O aumento das penas pelos crimes de estupro, assédio sexual e registro não autorizado de intimidade foi aprovado pela Câmara dos Deputados na última quarta-feira (6). A punição também será maior para crimes relacionados à pedofilia previstos no Estatuto da Criança e do Adolescente (ECA).
O projeto de lei, que agora segue para o Senado, prevê que a pena de estupro passe de 6 a 10 anos de reclusão para 8 a 12 anos. Quando o crime resultar em lesão corporal grave, a pena passará de 8 a 12 anos para 10 a 14 anos de prisão. Já se resultar na morte da vítima, a reclusão passará de 12 a 30 anos para 14 a 32 anos.
A pena por assédio sexual, que atualmente é de 1 a 2 anos de cadeia, passa a ser de 2 a 4 anos. Já o registro não autorizado da intimidade sexual passa de 6 meses a 1 ano de detenção para 1 a 3 anos.
Haverá ainda o aumento de 1/3 a 2/3 da pena se os crimes contra a dignidade sexual forem cometidos:
- Por razões da condição do sexo feminino;
- Contra pessoa com deficiência ou maior de 60 anos;
- Nas dependências de instituição de ensino, hospitalar ou de saúde, de abrigamento, unidade policial ou prisional.

O projeto, de autoria da deputada Delegada Katarina (PSD-SE), foi aprovado com substitutivo da relatora, a deputada Delegada Ione (Avante-MG).
ECA aumenta pena de outros crimes
No ECA, o aumento de pena de reclusão é previsto em crimes que envolvam vender ou expor registro pornográfico envolvendo criança ou adolescente, passando de 4 a 8 anos para 6 a 10 anos. A disseminação da pornografia passa a ter detenção entre 5 e 8 anos, anteriormente de 4 a 8 anos.

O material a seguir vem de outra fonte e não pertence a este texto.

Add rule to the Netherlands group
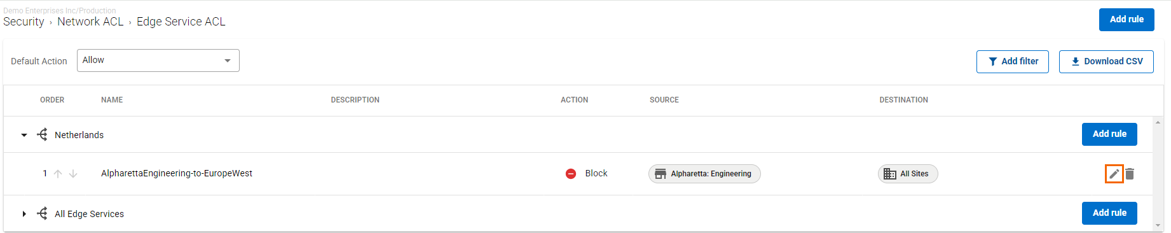The width and height of the screenshot is (1171, 233). pyautogui.click(x=1109, y=134)
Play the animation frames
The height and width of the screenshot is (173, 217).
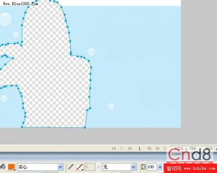tap(122, 149)
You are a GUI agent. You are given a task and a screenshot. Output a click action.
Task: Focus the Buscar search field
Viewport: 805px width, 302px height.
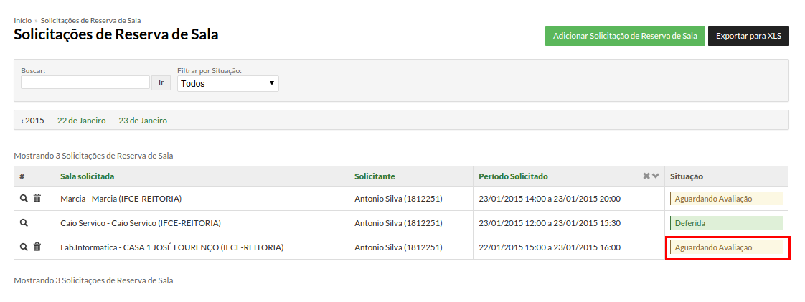85,82
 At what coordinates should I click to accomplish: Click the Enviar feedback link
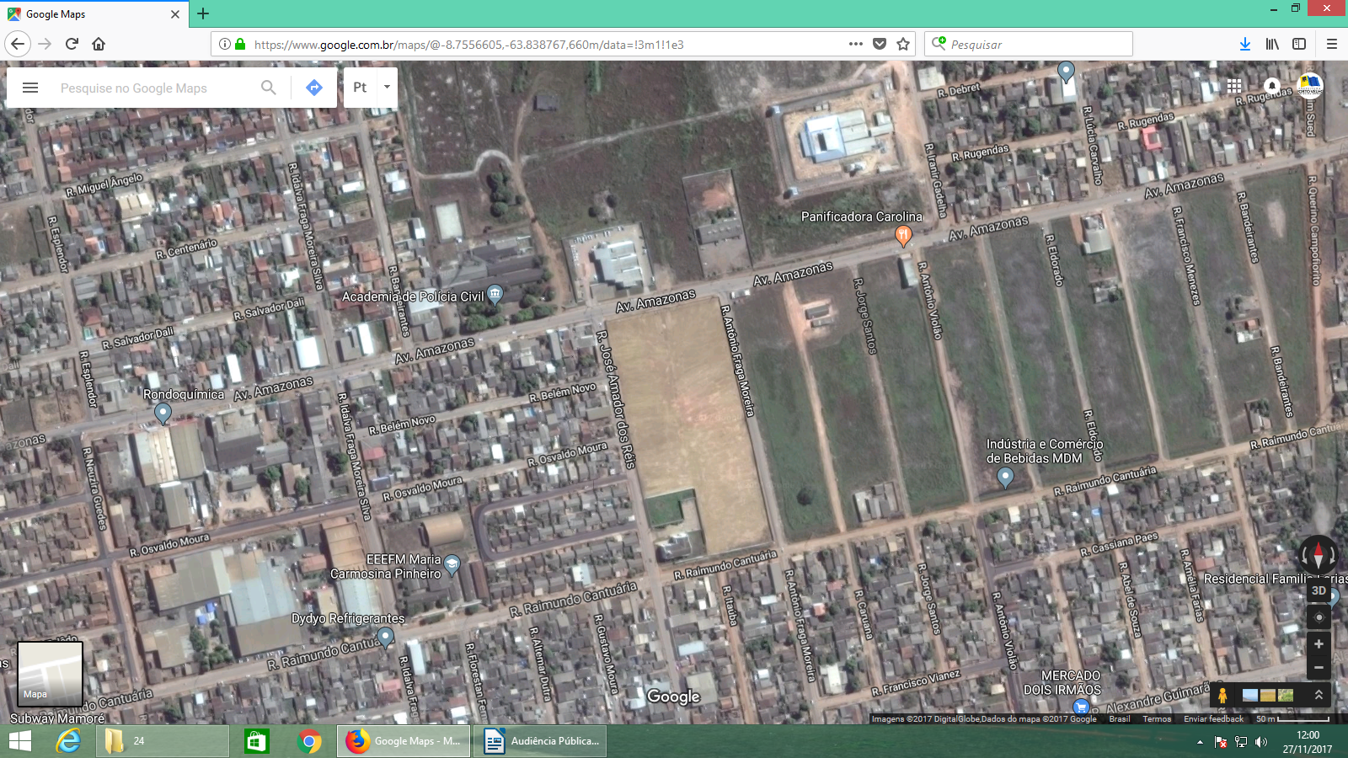coord(1213,719)
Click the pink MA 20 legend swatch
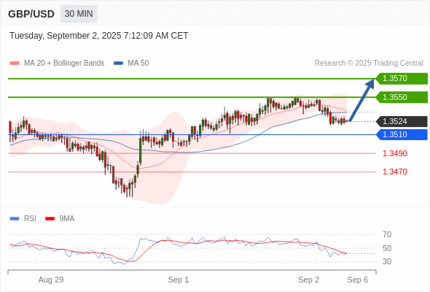This screenshot has width=430, height=292. tap(15, 64)
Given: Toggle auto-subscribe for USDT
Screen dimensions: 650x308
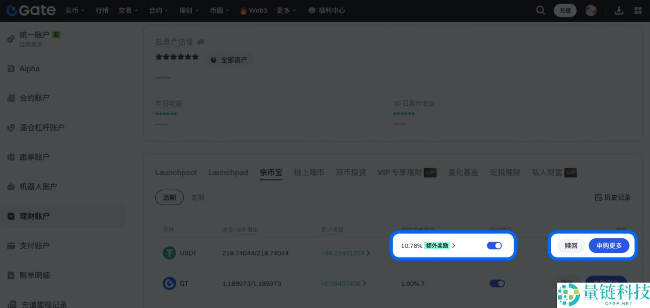Looking at the screenshot, I should point(494,246).
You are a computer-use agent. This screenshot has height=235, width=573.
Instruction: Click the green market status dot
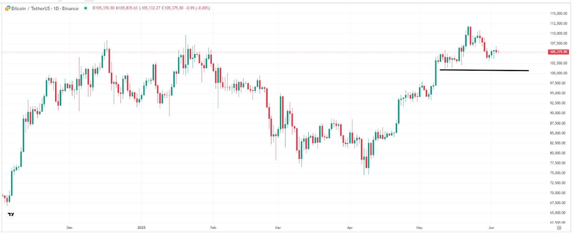tap(85, 8)
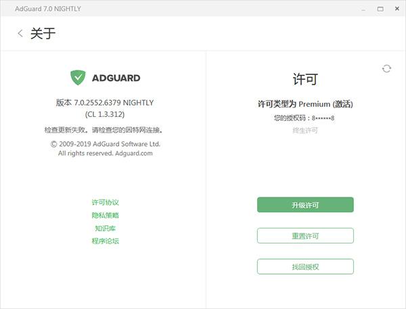Click the 重置许可 button
This screenshot has width=406, height=309.
(x=305, y=235)
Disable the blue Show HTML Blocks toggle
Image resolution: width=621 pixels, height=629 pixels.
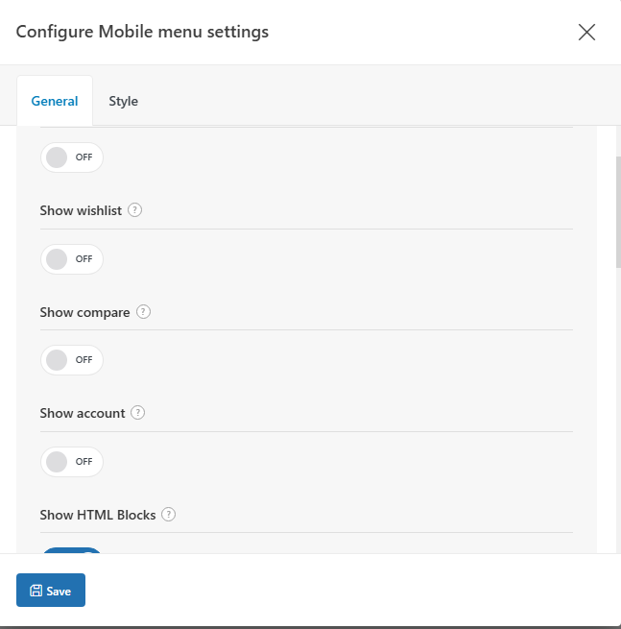(72, 550)
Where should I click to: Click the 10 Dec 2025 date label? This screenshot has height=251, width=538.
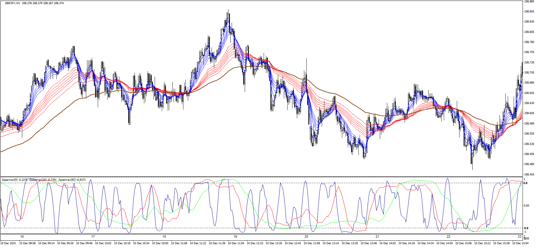coord(8,243)
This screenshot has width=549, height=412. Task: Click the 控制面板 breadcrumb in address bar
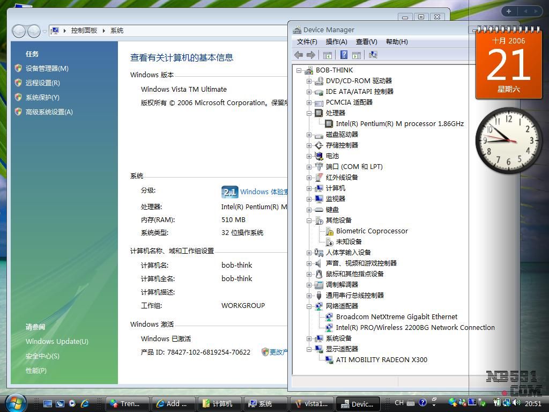pos(84,31)
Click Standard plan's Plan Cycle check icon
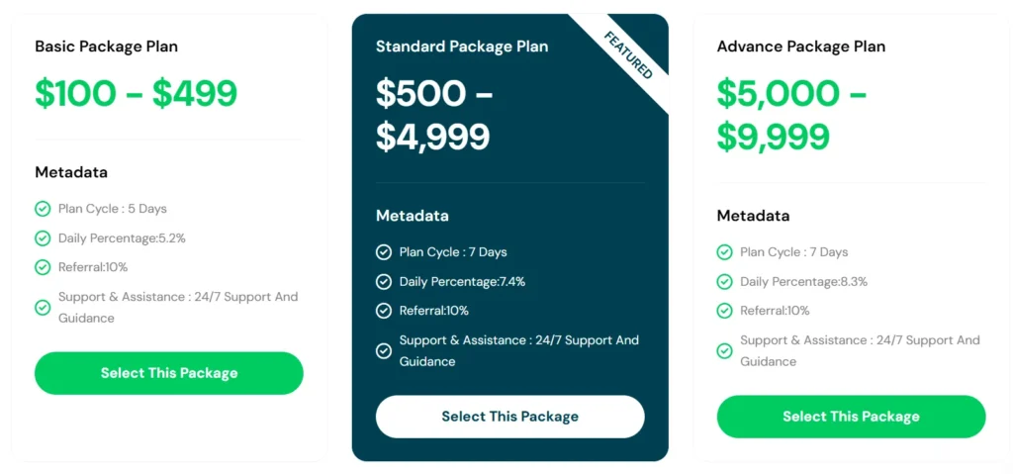1013x474 pixels. pyautogui.click(x=384, y=252)
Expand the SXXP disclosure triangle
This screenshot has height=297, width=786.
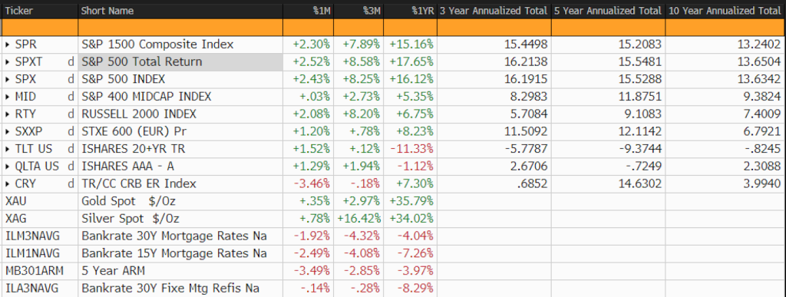pyautogui.click(x=8, y=132)
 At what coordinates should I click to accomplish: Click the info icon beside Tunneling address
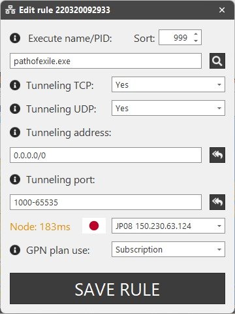[x=15, y=132]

Adquirir ou armazenar, por qualquer meio, esse tipo de material terá mudança de pena de 1 a 4 anos para 3 a 6 anos. Simular a participação de criança ou adolescente em cena de sexo explícito ou pornografia com montagens ou adulterações passa a ter pena de 1 a 3 anos para 3 a 5 anos.

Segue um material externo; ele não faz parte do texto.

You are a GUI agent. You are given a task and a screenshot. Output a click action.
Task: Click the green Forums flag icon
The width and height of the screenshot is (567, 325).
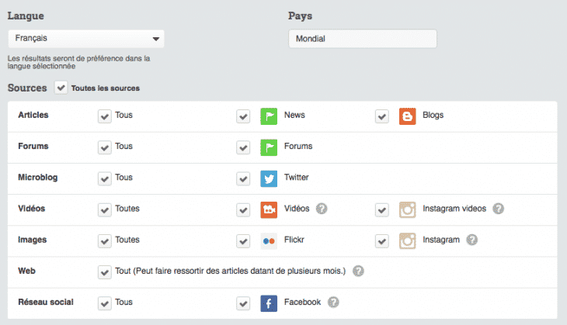(269, 147)
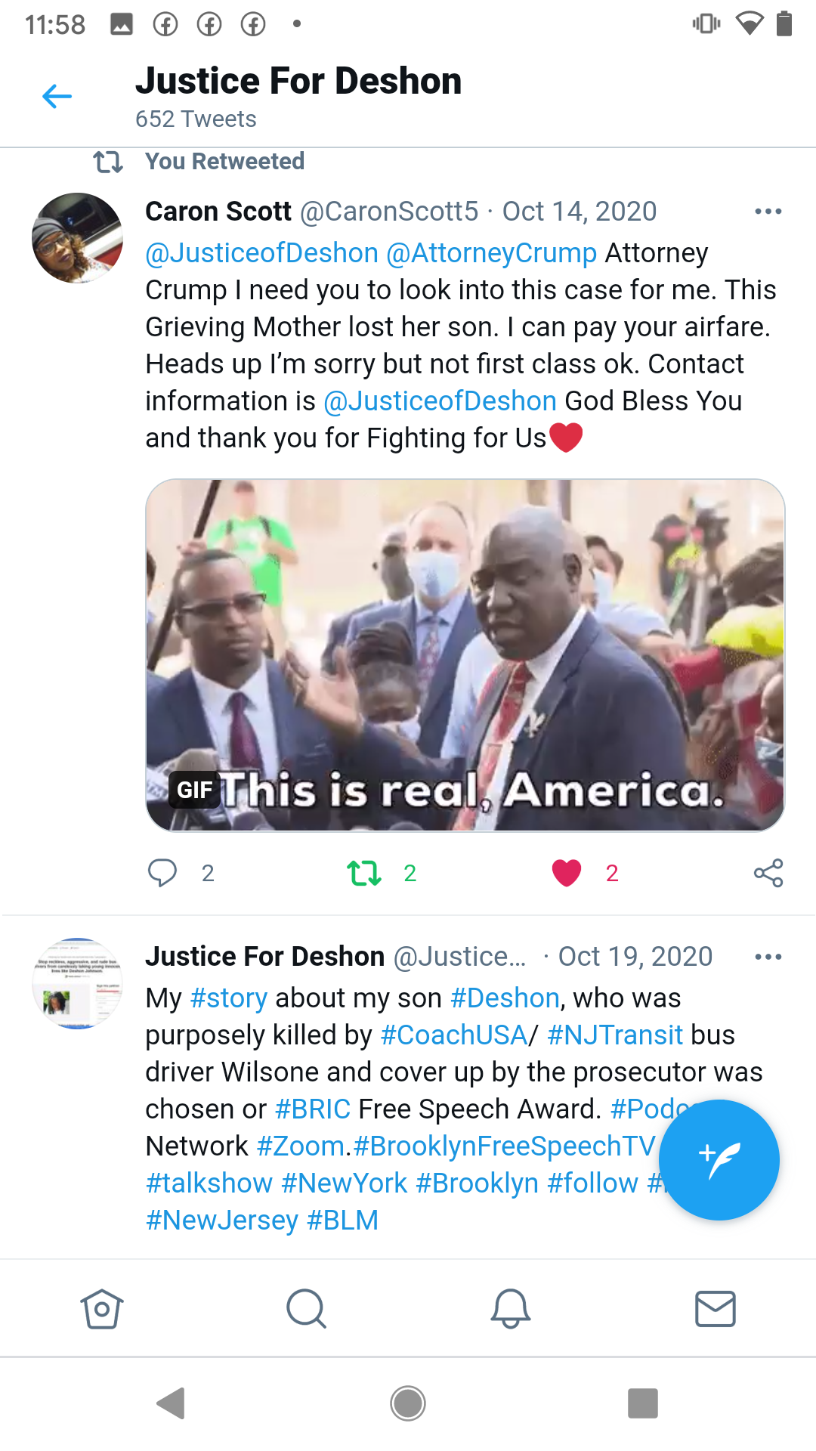Open the Search tab magnifier
The image size is (816, 1451).
pos(306,1308)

O aliciamento de criança ou adolescente, por qualquer meio de comunicação, com o intuito de praticar ato libidinoso passa de pena de 1 a 3 anos para 3 a 5 anos.

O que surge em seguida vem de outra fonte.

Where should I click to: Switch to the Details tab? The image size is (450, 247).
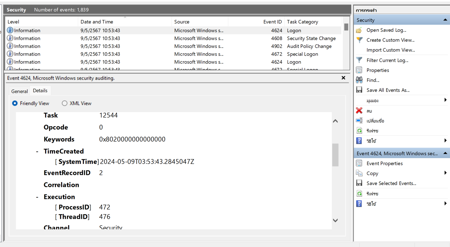pyautogui.click(x=40, y=91)
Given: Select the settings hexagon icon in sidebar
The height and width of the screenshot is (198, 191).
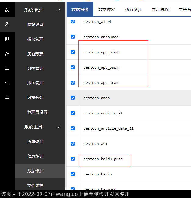Looking at the screenshot, I should 7,24.
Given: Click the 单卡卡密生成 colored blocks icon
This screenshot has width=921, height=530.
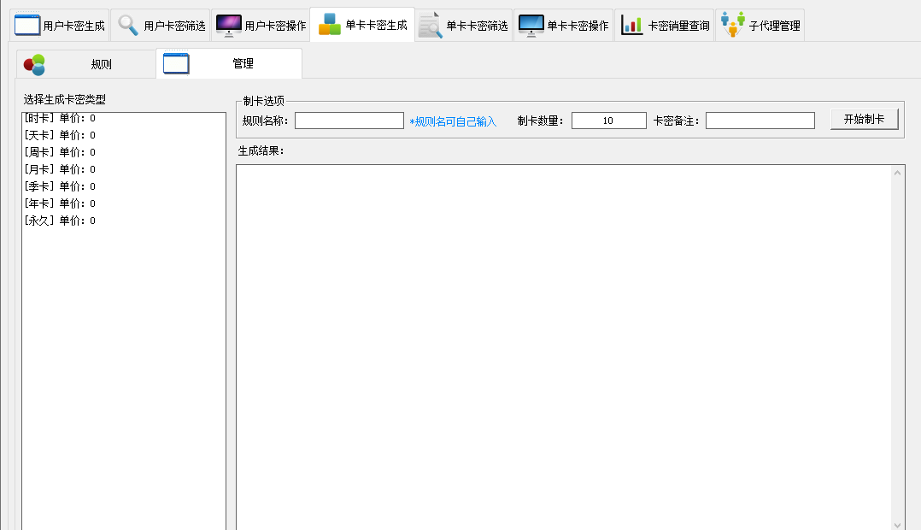Looking at the screenshot, I should tap(329, 25).
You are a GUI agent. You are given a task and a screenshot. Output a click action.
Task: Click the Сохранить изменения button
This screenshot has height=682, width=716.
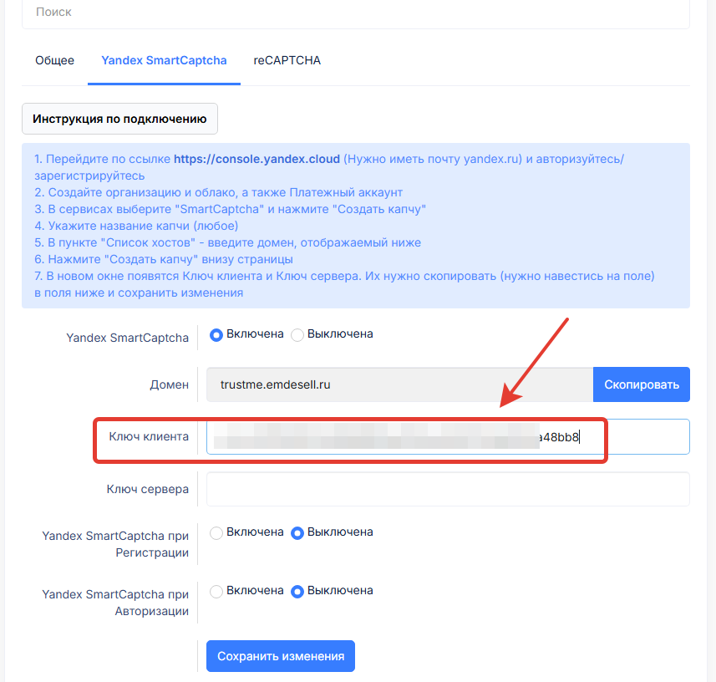[x=281, y=656]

Na Lei de Execução Penal, condenados por estupro ou estupro de vulnerável estarão proibidos de receber visitas íntimas no presídio.
Perda do poder familiar
O texto prevê, por fim, que a condenação por crimes contra a dignidade sexual tipificados no Código Penal resulte na perda do poder familiar se o crime for cometido contra filho, filha, outro descendente ou tutelado.
Se houver pena superior a 4 anos de detenção, o condenado perderá cargo, função pública ou mandato eletivo, se for o caso. Também ficará proibido ser nomeado para qualquer uma dessas funções entre o julgamento da condenação e o cumprimento da pena.